**Saved entries**
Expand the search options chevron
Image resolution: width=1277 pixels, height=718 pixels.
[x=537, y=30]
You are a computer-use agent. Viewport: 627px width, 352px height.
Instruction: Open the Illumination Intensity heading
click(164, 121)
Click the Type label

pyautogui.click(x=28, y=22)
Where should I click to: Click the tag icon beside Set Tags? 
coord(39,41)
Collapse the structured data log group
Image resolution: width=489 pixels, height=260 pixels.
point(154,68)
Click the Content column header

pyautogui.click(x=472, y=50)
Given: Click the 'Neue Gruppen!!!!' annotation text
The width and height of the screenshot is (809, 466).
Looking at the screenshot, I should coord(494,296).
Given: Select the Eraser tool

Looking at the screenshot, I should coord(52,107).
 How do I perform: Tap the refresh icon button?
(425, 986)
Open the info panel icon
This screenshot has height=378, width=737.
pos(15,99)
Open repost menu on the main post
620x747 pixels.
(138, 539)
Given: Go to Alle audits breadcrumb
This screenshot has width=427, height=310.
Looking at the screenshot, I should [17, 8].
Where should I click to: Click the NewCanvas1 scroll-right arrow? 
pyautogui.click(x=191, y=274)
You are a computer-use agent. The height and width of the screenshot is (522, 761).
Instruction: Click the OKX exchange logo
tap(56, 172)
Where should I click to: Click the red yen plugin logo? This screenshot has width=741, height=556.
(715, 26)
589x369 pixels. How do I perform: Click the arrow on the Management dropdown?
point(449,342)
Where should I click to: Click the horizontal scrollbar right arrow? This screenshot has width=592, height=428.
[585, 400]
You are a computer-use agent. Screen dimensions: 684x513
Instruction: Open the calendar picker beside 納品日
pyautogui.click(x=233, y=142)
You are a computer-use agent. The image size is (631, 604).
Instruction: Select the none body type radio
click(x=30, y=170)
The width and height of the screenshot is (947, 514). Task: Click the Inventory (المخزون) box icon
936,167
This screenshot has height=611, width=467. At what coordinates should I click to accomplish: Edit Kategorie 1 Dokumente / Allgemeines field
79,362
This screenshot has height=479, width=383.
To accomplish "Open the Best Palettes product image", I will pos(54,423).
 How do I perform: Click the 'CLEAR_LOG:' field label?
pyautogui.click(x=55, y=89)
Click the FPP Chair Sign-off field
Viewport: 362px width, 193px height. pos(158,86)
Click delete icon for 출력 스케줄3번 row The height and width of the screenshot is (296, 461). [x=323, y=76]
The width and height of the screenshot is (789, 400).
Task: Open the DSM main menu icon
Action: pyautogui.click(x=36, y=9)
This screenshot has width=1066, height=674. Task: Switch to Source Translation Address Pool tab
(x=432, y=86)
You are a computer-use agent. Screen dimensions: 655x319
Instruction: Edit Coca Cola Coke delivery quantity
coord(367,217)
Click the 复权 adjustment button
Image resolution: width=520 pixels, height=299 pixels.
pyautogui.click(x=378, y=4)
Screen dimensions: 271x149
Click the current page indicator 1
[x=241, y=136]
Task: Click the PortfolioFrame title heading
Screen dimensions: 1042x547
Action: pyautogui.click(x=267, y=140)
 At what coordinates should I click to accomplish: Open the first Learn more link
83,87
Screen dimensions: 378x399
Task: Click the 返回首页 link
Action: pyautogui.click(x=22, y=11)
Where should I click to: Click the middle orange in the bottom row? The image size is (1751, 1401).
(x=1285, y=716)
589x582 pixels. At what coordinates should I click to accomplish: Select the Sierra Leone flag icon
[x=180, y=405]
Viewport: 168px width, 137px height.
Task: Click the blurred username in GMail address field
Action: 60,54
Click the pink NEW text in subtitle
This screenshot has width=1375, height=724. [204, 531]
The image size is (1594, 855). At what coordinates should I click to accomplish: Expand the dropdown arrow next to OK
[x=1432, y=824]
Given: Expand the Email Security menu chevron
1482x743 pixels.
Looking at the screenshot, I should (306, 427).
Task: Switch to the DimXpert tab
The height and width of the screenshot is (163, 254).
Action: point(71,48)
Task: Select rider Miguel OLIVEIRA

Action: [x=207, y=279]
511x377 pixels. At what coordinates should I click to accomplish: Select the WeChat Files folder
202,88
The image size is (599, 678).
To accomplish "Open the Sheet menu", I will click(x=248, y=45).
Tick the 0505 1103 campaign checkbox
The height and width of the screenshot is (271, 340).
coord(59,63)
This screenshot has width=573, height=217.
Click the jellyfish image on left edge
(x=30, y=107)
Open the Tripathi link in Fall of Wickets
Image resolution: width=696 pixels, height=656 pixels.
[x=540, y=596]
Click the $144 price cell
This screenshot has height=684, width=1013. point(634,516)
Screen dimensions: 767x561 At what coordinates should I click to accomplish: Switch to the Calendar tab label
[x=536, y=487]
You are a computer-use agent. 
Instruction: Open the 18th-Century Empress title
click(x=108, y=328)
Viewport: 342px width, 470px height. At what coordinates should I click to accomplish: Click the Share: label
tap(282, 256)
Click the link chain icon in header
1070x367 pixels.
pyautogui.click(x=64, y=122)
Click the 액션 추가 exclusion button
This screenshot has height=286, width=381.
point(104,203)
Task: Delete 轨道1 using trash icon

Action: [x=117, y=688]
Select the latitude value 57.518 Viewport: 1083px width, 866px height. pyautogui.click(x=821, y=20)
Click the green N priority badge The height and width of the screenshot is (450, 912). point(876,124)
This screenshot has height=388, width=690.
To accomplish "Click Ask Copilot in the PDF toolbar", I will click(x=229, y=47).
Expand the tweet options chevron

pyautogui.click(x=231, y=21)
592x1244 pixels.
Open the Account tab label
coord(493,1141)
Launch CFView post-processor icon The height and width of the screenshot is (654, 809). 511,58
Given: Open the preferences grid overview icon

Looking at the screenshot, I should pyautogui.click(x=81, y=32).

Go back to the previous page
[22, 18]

**YOUR INSTRUCTIONS**
Determine which lines above include the word "agent", and report those lines in full.

**ANSWER TO THE EXERCISE**
You are a computer-use agent. Viewport: 627px width, 352px height.
You are a computer-use agent. The height and width of the screenshot is (522, 761).
You are a computer-use agent. Screen dimensions: 684x513
You are a computer-use agent. The image size is (631, 604).
You are a computer-use agent. Screen dimensions: 655x319
You are a computer-use agent. 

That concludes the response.